Five Spanish Dances for Violin and Piano, Op.12
Moszkowski's Spanish Dances were originally composed for piano. They date from 1876. They were an immediate hit. Moszkowski's publisher requests from all quarters to also make alternative versions. He agreed and the version for violin and piano, among others came into being. Along with the original, it has become the most popular. In the violin version, impressive double and triple stops and many other virtuoso effects were included.
Moritz (Maurice) Moszkowski (1854-1925) was born in Breslau, Prussia (now Wroclaw, Poland). He studied music in Breslau, Dresden and Berlin. He not only enjoyed a career as a brilliant and prominent concert pianist and respected conductor, but was also a fine composer and a first rate teacher.
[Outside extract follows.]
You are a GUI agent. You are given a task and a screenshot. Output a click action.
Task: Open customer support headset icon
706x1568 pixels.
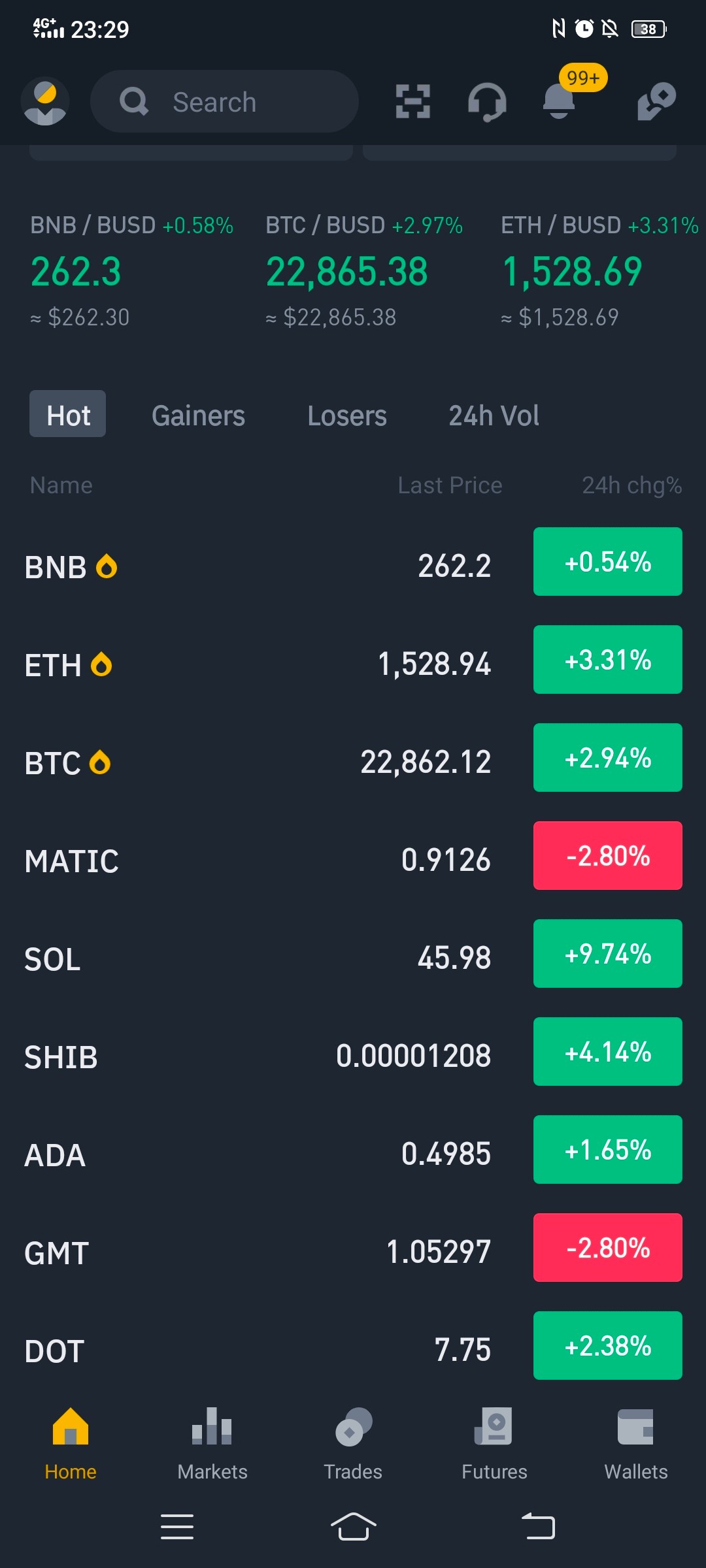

Among his many students were Thomas Beecham, Frank Damrosch, Josef Hofmann and Joaquin Turina. Although his music is little known today, it was popular during the late nineteenth century. He was quite prolific, composing over two hundred pieces. Of Moszkowski, the famous pianist Paderewski wrote, "After Chopin, he best understands how to write for the piano." Although Moszkowski primarily small scale piano pieces, he also wrote larger scale works including a Piano Concerto, a Violin Concerto, two orchestral suites, a symphony, a ballet and an opera.
This work is a brilliant tour de force and a sure audience pleaser. Any of these dances make a great encore or short recital work and together, all five can take the place of a full length sonata.